Apesar de ainda não ser uma economia tão relevante naquela época, a imensidão do Brasil, sua rica biodiversidade e a visão ambiciosa de “país do futuro” lhe abriam caminhos. Articulando-se com outros países que também buscavam se tornar influentes, começou a injetar a ideia de que as nações mais pobres só aceitariam entrar nas discussões se o desenvolvimentismo viesse junto. E assim aconteceu.

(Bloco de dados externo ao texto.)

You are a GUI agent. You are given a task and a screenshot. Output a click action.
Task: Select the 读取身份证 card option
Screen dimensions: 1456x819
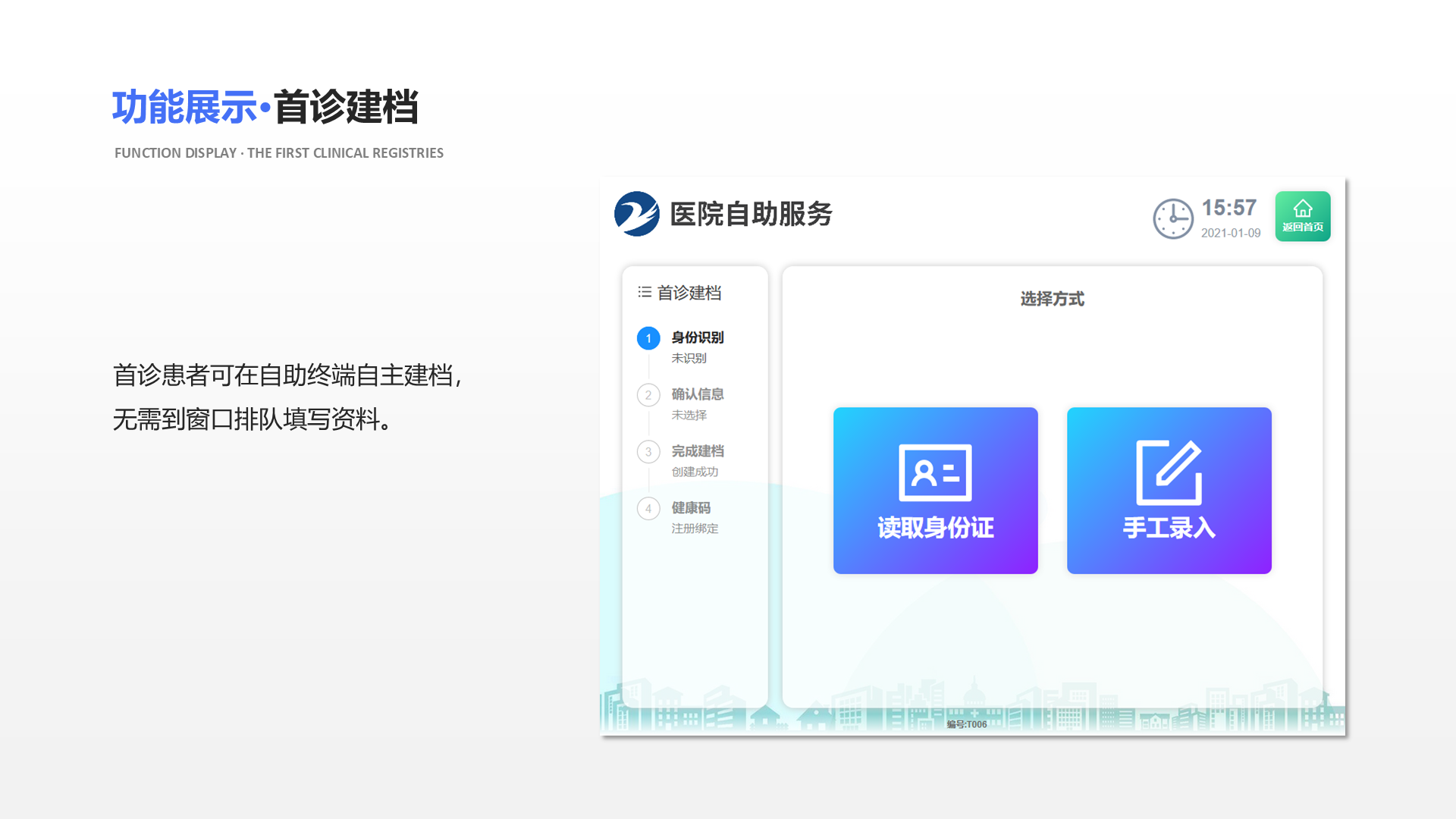point(935,491)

Em 1992, as Nações Unidas realizavam seu segundo grande encontro ambiental, no Rio de Janeiro, com a presença em massa de chefes de Estado. Mais conhecida como Rio-92, seu título oficial traduzia as aspirações dos emergentes: Conferência das Nações Unidas para o Meio Ambiente e o Desenvolvimento.
“Na terceira reunião, em Joanesburgo, dez anos depois, a palavra meio ambiente já tinha desaparecido. Chamava-se Cúpula Mundial sobre Desenvolvimento Sustentável. Para você ver a evolução e grande vitória dos países em desenvolvimento liderados pelo Brasil”, diz Corrêa do Lago.
Pela pompa de seus recursos naturais, o Brasil também foi pioneiro em algumas iniciativas legais para proteger esse patrimônio. Na Constituição de 1988, um capítulo inteiro foi dedicado ao assunto, coisa rara mundo afora. “Até então, nenhum país tinha uma Constituição tão detalhada sobre meio ambiente. E até hoje ainda são poucos os que têm”, afirma Walcacer, reconhecendo, porém, que na prática isso não é seguido à risca.
Os interesses econômicos continuam se sobrepondo aos ambientais. E quando Corrêa do Lago se refere às vitórias brasileiras nas discussões do clima, ele deixa claro que o que está em jogo não é a preservação da natureza por ideologia. Mas por uma questão estratégica que garanta às nações a continuação de seu crescimento econômico.
É ingenuidade achar que a Convenção do Clima e o Protocolo de Kyoto são acordos ambientais. São acordos econômicos, que vão determinar a flexibilidade, maior ou menor, de desenvolvimento dos países.